What is required =>
Continue the article on the film Uncle's Paradise, picking up after its last sentence.

Excerpt to read =>
........
- Poster for Uncle's Paradise in its original theatrical release as Mighty Extreme Woman (2006)
- Directed by: Shinji Imaoka
- Starring: Shirō Shimomoto; Minami Aoyama;
- Distributed by: Shintōhō Eiga
- Release date: May 12, 2006;
- Running time: 64 min.
- Country: Japan
- Language: Japanese

= Uncle's Paradise =

Uncle's Paradise (おじさん天国, Ojisan tengoku) aka Mighty Extreme Woman (絶倫絶女, Zetsurin zetsujo) is a 2006 Japanese pink film directed by Shinji Imaoka.

==Synopsis==
This erotic comedy follows the life of Haruo Maekawa, a young man who makes a living catching squid. Haruo is obsessed with catching a legendary giant squid rumored to live in Tokyo Bay. Haruo's uncle Takashi, fallen on hard times, comes to stay with his nephew until he can get back on his feet. Uncle Takashi is addicted to energy drinks, and seduces any woman in sight, including Haruo's girlfriend Rika. After making a sexual conquest, Uncle Takashi "marks his territory" by writing his name in red on the back of the woman. He takes a job as a pizza delivery man, but this job ends when he gets in an accident. While praying at a Shintō shrine, Uncle Takashi is bitten in the scrotum by a poisonous snake and dies. The uncle is destined to spend the afterlife in Hell unless his nephew and girlfriend can rescue him from the King of Hell.
........
Information supplied =>

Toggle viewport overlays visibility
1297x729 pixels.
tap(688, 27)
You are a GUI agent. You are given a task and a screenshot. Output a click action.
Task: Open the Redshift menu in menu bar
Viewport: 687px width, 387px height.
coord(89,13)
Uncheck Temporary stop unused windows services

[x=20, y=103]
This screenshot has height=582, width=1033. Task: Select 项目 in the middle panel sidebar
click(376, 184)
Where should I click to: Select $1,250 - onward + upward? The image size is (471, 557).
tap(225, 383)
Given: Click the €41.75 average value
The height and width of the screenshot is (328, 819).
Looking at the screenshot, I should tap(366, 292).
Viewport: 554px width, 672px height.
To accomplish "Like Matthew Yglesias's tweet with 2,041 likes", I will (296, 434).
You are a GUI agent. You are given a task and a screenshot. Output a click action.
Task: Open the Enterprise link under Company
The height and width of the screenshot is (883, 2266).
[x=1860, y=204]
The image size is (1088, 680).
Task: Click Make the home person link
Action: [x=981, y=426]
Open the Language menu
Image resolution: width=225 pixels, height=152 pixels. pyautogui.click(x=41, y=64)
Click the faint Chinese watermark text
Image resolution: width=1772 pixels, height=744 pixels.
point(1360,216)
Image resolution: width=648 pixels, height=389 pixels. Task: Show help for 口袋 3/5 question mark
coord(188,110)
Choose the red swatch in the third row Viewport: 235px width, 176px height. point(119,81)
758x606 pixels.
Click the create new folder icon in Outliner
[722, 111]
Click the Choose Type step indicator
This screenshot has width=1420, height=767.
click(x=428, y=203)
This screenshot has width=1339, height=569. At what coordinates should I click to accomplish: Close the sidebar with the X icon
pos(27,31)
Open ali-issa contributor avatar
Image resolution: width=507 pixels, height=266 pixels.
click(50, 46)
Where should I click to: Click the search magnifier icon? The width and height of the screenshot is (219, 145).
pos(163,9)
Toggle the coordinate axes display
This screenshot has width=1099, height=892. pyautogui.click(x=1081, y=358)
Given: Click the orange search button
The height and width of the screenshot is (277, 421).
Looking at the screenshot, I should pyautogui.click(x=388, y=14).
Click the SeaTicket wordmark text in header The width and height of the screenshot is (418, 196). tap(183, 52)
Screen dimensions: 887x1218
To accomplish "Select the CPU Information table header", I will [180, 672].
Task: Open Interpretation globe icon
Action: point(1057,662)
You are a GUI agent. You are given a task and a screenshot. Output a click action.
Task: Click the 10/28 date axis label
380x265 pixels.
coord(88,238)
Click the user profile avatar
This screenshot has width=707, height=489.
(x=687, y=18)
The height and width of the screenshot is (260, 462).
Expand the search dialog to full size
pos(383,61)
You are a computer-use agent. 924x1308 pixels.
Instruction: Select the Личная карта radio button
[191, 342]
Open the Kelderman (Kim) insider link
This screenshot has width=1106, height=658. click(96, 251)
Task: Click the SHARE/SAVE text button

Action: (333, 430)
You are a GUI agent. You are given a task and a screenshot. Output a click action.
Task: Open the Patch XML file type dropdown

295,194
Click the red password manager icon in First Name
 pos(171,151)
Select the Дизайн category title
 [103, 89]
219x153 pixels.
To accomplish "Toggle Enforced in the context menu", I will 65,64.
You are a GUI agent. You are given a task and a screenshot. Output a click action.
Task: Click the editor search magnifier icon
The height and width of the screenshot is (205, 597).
........
Result of this task =>
== Critical reception ==
In The Japan Times, Mark Schilling writes that the film is, "a surrealistic comedy about the erotic trials and triumphs of a pep-tonic addicted middle-age man and his squid-fishing nephew, climaxing in a descent to love-hotel hell, with Satan as the desk clerk." Jasper Sharp, in Behind the Pink Curtain: The Complete History of Japanese Sex Cinema, calls the Uncle's Paradise one of director Imaoka's least satisfactory and least typical works. He writes, however, that the film works well "in a structureless, no-holds-barred nonsense sort of way, chockfull of some admittedly very funny belly laughs."

The pink film community awarded lead actress Minami Aoyama with the Best Actress prize at the Pink Grand Prix ceremony. Pink film veteran Shiro Shimomoto was given the Best Actor award for his role as Uncle Takashi. Mutsuo Yoshioka won Best Actor second place for his role as the nephew. The film was picked as the eighth best pink release of 2006. At the
Pinky Ribbon Awards, Uncle's Paradise was given the Silver Prize.

==Bibliography==
- Sharp, Jasper (2008). "Behind the Pink Curtain: The Complete History of Japanese Sex Cinema"
- "Uncle's Paradise"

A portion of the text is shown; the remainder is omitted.